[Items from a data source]
○ ○ ○ ○ ○ ○ ○
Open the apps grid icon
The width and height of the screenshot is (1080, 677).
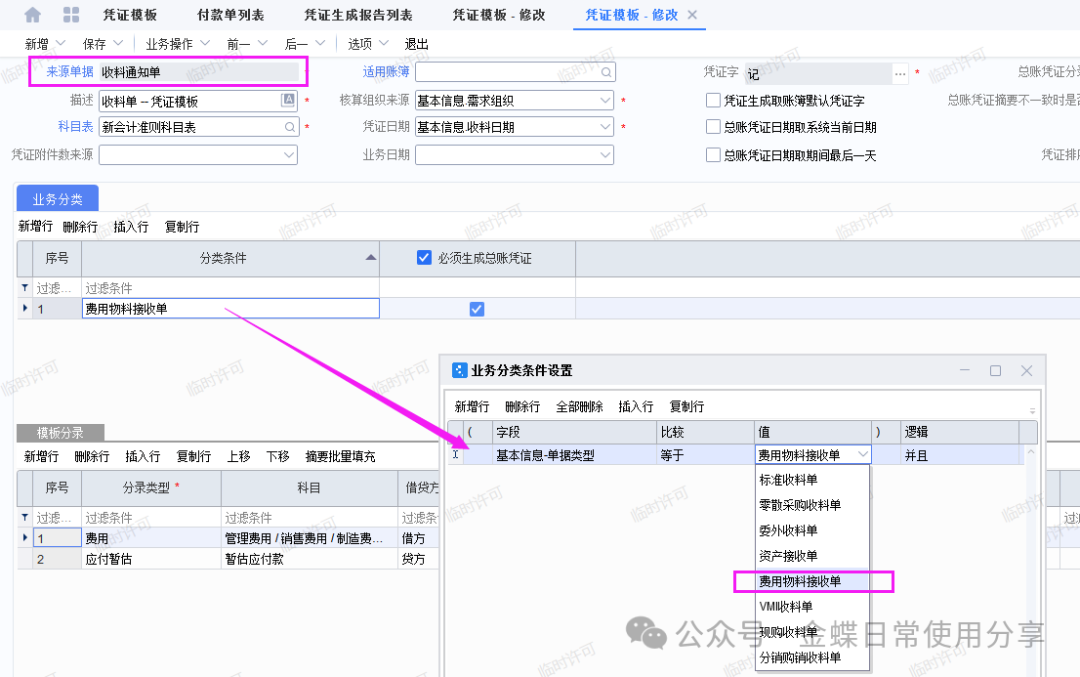click(x=71, y=15)
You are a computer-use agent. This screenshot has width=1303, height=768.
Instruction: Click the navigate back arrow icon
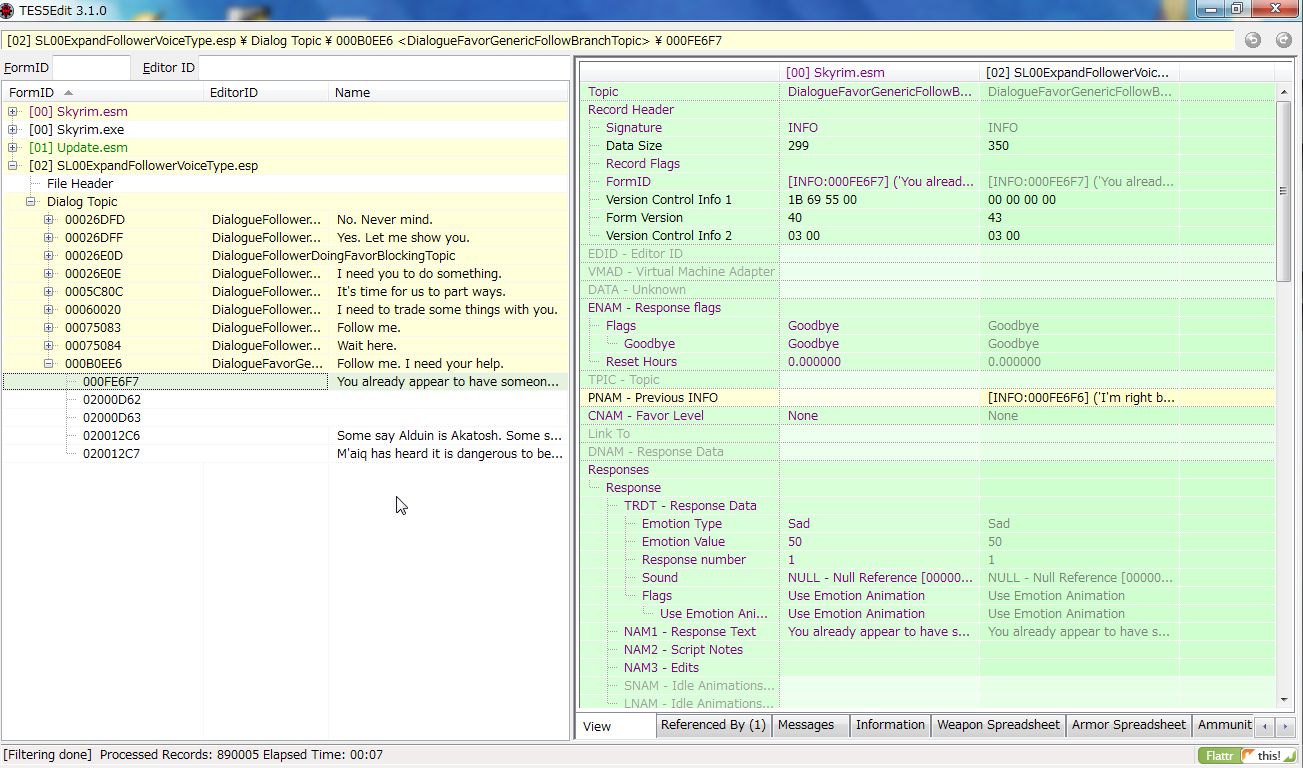[x=1252, y=40]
○ ○ ○ ○ ○ ○ ○
(Your instructions) Copy these records line for line, omitting the pictures.

(Result for this exercise)
Open the apps grid icon
The width and height of the screenshot is (1080, 677).
click(x=71, y=15)
You are a computer-use agent. This screenshot has width=1303, height=768.
Instruction: Click the navigate back arrow icon
[x=1252, y=40]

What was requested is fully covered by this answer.